Clark Refining & Marketing, Inc. ("Clark"), the Company's wholly-
owned subsidiary, issued in a private placement to institutional 
investors $100 million (issued at 99.266%) of 8 3/8% Senior Notes Due 
2007 and $175 million (issued at 99.281%) of 8 7/8% Senior Subordinated 
Notes Due 2007 (the "Notes").  The Notes are not callable in the first 
five years, but up to 35% of the aggregate principal amount may be 
repurchased at a redemption price of 108.375% of the principal amount 
with the proceeds from certain equity offerings.

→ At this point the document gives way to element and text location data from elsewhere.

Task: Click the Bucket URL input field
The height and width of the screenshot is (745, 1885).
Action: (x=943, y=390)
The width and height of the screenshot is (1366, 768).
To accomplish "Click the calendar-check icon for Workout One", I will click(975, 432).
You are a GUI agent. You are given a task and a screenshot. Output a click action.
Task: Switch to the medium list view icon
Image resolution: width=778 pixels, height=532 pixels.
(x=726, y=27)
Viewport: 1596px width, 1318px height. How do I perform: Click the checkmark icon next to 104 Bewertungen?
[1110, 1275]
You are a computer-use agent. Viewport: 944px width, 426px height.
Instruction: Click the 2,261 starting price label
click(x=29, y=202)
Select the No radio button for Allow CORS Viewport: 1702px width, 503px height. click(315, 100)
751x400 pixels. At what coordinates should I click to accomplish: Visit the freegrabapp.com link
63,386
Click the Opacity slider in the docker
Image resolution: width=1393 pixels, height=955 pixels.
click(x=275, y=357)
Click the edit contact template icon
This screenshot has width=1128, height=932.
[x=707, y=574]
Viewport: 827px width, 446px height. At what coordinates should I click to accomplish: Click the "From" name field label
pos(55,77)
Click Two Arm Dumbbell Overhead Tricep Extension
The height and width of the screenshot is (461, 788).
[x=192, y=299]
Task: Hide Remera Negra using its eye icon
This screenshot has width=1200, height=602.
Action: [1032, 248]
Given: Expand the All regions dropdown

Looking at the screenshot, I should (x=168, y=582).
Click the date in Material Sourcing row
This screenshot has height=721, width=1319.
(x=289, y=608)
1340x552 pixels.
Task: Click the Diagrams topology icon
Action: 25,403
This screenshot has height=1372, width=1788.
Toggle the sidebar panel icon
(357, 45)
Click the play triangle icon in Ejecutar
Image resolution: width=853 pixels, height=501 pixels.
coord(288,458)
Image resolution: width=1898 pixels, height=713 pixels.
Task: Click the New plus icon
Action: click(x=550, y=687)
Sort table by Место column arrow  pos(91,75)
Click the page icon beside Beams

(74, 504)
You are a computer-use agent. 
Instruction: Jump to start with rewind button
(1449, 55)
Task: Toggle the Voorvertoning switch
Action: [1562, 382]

Clark also borrowed $125 million under a floating rate term loan 
agreement expiring 2004.  Twenty-five percent of the principal 
outstanding must be paid in 2003.  The floating rate term loan is a 
senior unsecured obligation of Clark and bears interest at the LIBOR 
Rate (as defined in the Loan Agreement) plus a margin of 275 basis 
points.  The loan may be repaid in whole or in part at any time at a 
redemption price of 102.50% of the principal amount in the first year, 
101.25% of the principal amount in the second year and at 100% of the 
principal amount thereafter.

Proceeds from the above financings will be used for general 
corporate purposes and to redeem on December 24, 1997 all $225 million 
of Clark's outstanding 10 1/2% Senior Notes Due 2001.  The redemption 
price will be 102 5/8% plus accrued interest, or $1,032.96 for each 
$1,000 principal amount of the notes outstanding.

	The Notes were not registered under the Securities Act of 1933, 
as amended, and may not be offered or sold in the U.S. absent 
registration or an applicable exemption from registration requirements.

<PAGE> 3

Separately, on November 21, 1997 the Company repurchased for $206.6 
million, $259.2 million (value at maturity) of notes tendered under the 
Company's recent tender offer for its $263.7 million (value at 
maturity) outstanding Senior Secured Zero Coupon Notes Due 2000.  To 
facilitate the repurchase, Clark returned capital of $215 million to 
the Company.

<PAGE> 4

EXHIBIT INDEX

16.1	Letter from Price Waterhouse LLP dated December 3, 1997.

<PAGE> 5

SIGNATURES

	Pursuant to the requirements of the Securities Exchange Act of 1934, 
the registrant has duly caused this report to be signed on its behalf by 
the undersigned thereunto duly authorized.


Dated:  December 4, 1997                   CLARK USA, INC.




                                           By:     /s/ Dennis R. Eichholz 
                                                   Dennis R. Eichholz
                                                   Controller and Treasurer




[PRICE WATERHOUSE LETTERHEAD]




December 3, 1997




Securities and Exchange Commission 
450 Fifth Street, N. W. 
Washington, D.C. 20549

Ladies and Gentlemen:

                                  CLARK USA, Inc.

We have read Item 4 of Clark USA, Inc.'s Form 8-K dated November 21, 1997, and 
are in agreement with the statements contained therein.